British court blocks Shell Nigeria oil deal


12 October 2014, Lagos – The High Court in London has blocked an agreement between the oil giant Shell Petroleum Development Company and a UK law firm, CW Law, in relation to thousands of residents of Bodo community in Rivers State, which the firm claimed it represented in a dispute over oil spills.

The President of the Technical and Construction Court, Justice Robert Akenhead, blocked the deal and upheld an injunction against CW Law, which prevents them, or anyone representing them, to make contact with the people of Bodo in furtherance of the settlement agreement.

The judge stated that Leigh Day (the original legal representative of the Niger Delta residents) would proceed with the case for trial in the High Court in May 2015 and that many thousands of claimants were entitled to damages under the Oil Pipelines Act, which could be substantial.

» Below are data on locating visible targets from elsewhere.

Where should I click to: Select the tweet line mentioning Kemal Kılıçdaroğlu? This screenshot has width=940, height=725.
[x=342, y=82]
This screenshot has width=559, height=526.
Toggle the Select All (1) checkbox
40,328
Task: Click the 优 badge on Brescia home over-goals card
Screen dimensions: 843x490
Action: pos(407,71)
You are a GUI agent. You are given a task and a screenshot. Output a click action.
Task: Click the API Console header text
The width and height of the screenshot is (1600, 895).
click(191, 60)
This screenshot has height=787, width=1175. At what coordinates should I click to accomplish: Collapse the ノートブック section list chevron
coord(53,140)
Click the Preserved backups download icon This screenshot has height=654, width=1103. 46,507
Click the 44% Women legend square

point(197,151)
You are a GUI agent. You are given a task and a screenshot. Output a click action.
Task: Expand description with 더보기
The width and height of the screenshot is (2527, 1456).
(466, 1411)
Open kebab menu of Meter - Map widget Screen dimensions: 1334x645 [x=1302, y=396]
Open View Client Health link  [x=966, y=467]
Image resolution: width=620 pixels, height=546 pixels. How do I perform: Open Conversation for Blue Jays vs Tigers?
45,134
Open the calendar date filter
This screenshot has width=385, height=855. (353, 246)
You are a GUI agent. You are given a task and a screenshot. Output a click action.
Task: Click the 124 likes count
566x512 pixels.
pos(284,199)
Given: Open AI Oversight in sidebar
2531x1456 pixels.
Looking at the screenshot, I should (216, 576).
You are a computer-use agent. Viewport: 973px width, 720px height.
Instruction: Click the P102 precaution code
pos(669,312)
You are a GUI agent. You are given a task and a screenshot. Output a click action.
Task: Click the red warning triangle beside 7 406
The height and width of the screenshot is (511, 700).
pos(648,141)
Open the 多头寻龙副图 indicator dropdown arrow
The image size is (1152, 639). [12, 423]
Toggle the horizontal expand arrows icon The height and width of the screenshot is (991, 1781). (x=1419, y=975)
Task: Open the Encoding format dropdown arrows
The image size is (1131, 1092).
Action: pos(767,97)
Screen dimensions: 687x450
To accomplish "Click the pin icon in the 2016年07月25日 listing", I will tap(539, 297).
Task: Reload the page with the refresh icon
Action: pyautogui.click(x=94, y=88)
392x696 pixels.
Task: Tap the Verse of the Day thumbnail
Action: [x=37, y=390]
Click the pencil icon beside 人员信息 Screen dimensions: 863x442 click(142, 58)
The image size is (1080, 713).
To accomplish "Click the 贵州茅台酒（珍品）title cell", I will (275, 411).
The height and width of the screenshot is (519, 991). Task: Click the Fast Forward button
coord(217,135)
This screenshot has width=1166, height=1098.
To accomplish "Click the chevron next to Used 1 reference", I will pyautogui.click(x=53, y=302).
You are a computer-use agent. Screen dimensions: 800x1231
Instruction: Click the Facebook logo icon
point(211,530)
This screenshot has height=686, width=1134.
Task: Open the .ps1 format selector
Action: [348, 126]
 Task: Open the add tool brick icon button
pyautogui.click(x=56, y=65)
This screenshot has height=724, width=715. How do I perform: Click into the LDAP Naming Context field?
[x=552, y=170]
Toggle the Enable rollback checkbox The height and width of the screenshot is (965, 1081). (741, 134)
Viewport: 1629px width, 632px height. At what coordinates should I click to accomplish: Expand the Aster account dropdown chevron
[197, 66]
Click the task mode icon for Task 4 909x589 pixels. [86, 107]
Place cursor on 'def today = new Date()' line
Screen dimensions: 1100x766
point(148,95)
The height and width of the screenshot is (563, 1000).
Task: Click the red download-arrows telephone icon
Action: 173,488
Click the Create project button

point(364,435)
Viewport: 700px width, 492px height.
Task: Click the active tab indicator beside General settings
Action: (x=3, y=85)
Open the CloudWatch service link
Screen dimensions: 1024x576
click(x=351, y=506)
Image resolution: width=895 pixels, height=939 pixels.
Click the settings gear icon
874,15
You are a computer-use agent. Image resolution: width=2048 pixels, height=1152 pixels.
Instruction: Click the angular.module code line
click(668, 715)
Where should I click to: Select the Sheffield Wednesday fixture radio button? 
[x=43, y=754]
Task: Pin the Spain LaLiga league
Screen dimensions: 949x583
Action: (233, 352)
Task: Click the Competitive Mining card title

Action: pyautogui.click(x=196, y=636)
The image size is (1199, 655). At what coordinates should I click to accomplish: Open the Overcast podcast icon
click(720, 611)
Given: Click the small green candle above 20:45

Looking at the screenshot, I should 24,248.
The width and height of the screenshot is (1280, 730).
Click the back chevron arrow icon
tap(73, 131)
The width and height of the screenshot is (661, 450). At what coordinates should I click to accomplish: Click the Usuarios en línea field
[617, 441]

In the verdict given on Thursday by the court, the judge said there might have already been a breach of an existing interim order against CW Law.

According to the judge, Leigh Day had strong evidence that representatives of CW Law had breached the order by continuing to seek to sign up claimants, while the order was in place.

CW Law was accused, by the law firm, Leigh Day, of unlawfully entering into settlement talks with SPDC on behalf of many villagers of Bodo in the Niger Delta, who they did not represent and who were not clients of the firm.

The settlement agreement between CW Law and Shell, given as evidence in court, sought to settle the claims for £150 each with an additional £390 per claimant going into a “trust.” The agreement also included an incentivised costs structure for CW Law which would see them paid more, by Shell, the more claimants it signed up to the scheme.

Speaking after the judgment, the Senior Partner of Leigh Day, Martyn Day, said, “We are very pleased that the judge agreed to block the deal between Shell and CW Law, as far as our clients are concerned.”

With a population of 14,000 adults, the great majority of the villagers are represented by London-based law firm, Leigh Day, in one of the largest environmental legal cases in history, following two massive oil spills in 2008 from pipelines operated by Shell.

In June this year, the Bodo community had rejected an offer of up to $51m from Shell for two oil spills in 2008 depriving the residents of their livelihood.

Shell had accepted responsibility for paying compensation and cleaning up spills caused by its own failures.

“Shell had consistently sought to underestimate the damage, while paying only lip service to an apology. These spills, which are some of the largest oil spills in history, have devastated a community of many thousands of people and ravaged the environment,” Day had said in a statement.

In a preliminary hearing ahead of a trial which will take place in May 2015, the London high court ruled that Shell’s Nigerian subsidiary could be liable if it were proven that it did not take reasonable steps to protect and maintain the pipeline from thefts which have plagued the key African oil.